Newsletter
IHSG Sepertinya Masih Diuji Onak dan Duri
Hidayat Setiaji & Raditya Hanung & Anthony Kevin, CNBC Indonesia
28 June 2018 05:57

Untuk perdagangan hari ini, ada sejumlah hal yang perlu dicermati oleh pelaku pasar. Pertama tentu koreksi di Wall Street. Bisa jadi merahnya Wall Street menular ke bursa saham Asia sehingga menyebabkan tekanan lebih lanjut. Indonesia tentu tidak imun akan risiko tersebut.
Perang dagang dan kini merembet ke investasi juga perlu diwaspadai. Investor patut untuk khawatir, sebab apa yang dilakukan AS dengan memproteksi sektor perdagangan dan investasi bisa menjadi preseden bagi negara lain.
Kalau negara lain ikut menerapkannya atas nama perlindungan kepentingan nasional, maka perekonomian dunia akan menjadi tertutup. Pertumbuhan ekonomi global pun di ujung tanduk.
Investor juga masih perlu menyimak perkembangan nilai tukar dolar AS, apalagi hari ini pasar valas Indonesia sudah kembali dibuka. Pasalnya, greenback tengah menguat gila-gilaan.
Pada pukul 04.40 WIB, Dollar Index (yang menggambarkan posisi dolar AS di hadapan enam mata uang utama) menguat sampai 0,67% ke 95.291. Ini merupakan titik tertinggi sejak pertengahan Juli 2017, hampir setahun.
Ekspektasi pasar terhadap kenaikan suku bunga acuan yang lebih agresif oleh The Federal Reserve/The Fed masih ampuh untuk mendorong penguatan greenback. The Fed kini bisa dibilang satu-satunya bank sentral di negara maju yang sudah terang-terangan bicara kenaikan bunga dan normalisasi kebijakan moneter. Sementara bank sentral lain seperti European Central Bank (ECB) sepertinya baru menaikkan suku bunga acuan pada kuartal III-2019.
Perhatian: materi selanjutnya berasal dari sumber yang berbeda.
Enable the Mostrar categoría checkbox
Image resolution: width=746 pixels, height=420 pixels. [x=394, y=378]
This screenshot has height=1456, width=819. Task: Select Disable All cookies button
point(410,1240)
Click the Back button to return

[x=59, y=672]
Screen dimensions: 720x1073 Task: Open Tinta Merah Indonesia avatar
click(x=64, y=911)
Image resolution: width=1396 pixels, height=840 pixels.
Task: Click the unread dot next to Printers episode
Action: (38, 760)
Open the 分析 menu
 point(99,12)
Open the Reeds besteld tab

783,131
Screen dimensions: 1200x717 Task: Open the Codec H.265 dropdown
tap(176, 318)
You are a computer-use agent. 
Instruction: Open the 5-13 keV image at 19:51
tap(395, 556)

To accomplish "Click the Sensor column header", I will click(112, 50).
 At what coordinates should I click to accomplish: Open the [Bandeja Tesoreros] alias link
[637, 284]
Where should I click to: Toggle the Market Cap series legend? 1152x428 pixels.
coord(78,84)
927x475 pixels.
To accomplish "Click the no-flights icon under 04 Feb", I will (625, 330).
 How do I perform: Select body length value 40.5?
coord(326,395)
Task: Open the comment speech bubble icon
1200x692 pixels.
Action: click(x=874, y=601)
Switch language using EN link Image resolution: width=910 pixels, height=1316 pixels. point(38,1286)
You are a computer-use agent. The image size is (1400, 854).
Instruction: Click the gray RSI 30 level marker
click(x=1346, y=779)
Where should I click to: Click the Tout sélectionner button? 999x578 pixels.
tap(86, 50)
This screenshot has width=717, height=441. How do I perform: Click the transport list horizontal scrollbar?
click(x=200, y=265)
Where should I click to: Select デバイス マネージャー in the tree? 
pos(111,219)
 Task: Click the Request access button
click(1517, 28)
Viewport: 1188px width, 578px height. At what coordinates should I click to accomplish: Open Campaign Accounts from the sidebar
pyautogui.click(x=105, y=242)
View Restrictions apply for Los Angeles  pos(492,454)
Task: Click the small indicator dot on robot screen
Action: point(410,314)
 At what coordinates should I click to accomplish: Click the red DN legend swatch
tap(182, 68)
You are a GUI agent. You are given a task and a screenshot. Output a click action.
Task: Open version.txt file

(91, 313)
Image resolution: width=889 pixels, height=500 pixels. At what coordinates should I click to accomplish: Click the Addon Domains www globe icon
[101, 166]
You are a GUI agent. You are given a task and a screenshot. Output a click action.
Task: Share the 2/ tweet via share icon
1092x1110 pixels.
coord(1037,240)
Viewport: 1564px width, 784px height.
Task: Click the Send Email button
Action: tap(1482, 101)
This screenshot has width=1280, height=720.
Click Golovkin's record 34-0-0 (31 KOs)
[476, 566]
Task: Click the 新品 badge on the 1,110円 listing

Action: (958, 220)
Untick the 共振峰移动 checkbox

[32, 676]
Apalagi Bank of England (BoE) juga tengah terpecah konsentrasinya jelang pertemuan lanjutan untuk membahas keluarnya Inggris dari Uni Eropa (Brexit Meeting). BoE tengah memastikan bahwa sektor keuangan Inggris siap untuk menghadapi Brexit. Oleh karena itu, pasar pun menyangsikan apakah BoE akan mengeksekusi kenaikan suku bunga acuan pada Agustus mendatang.
Dolar AS semakin melaju kala Bank Sentral China, People's Bank of China (PBoC), bergerak melemahkan nilai tukar yuan. Dalam beberapa waktu terakhir, PBoC menurunkan nilai tengah yuan dengan tujuan memperlemah mata uang ini.
Langkah ini ditempuh untuk menjaga agar ekspor China tetap kompetitif di tengah perang dagang yang tengah berkecamuk. Pelaku pasar memperkirakan PBoC tidak akan mengendurkan cengkeramannya sebelum situasi membaik.
Penguatan greenback bisa menekan mata uang lain, termasuk rupiah. Saat rupiah melemah, berinvestasi di instrumen berbasis mata uang ini menjadi kurang menarik karena nilainya turun. Investor, terutama asing, bisa melanjutkan aksi jual dan ini tentu bukan kabar gembira bagi IHSG.
Namun, ada pula sentimen positif untuk IHSG yaitu kenaikan harga minyak dunia. Biasanya investor lebih mengapresiasi emiten migas dan pertambangan kala harga minyak naik, dan ini bisa mempengaruhi IHSG secara keseluruhan.
Kenaikan harga si emas hitam disebabkan oleh kekhawatiran penurunan pasokan dari Kanada dan Libya. Di Kanada, ada gangguan di fasilitas produksi di Alberta yang bisa mengancam sekitar 10% dari total pasokan minyak Negeri Daun Maple. Gangguan produksi ini diperkirakan berlangsung hingga Juli dan bisa mempengaruhi produksi sebanyak 350.000 barel/hari.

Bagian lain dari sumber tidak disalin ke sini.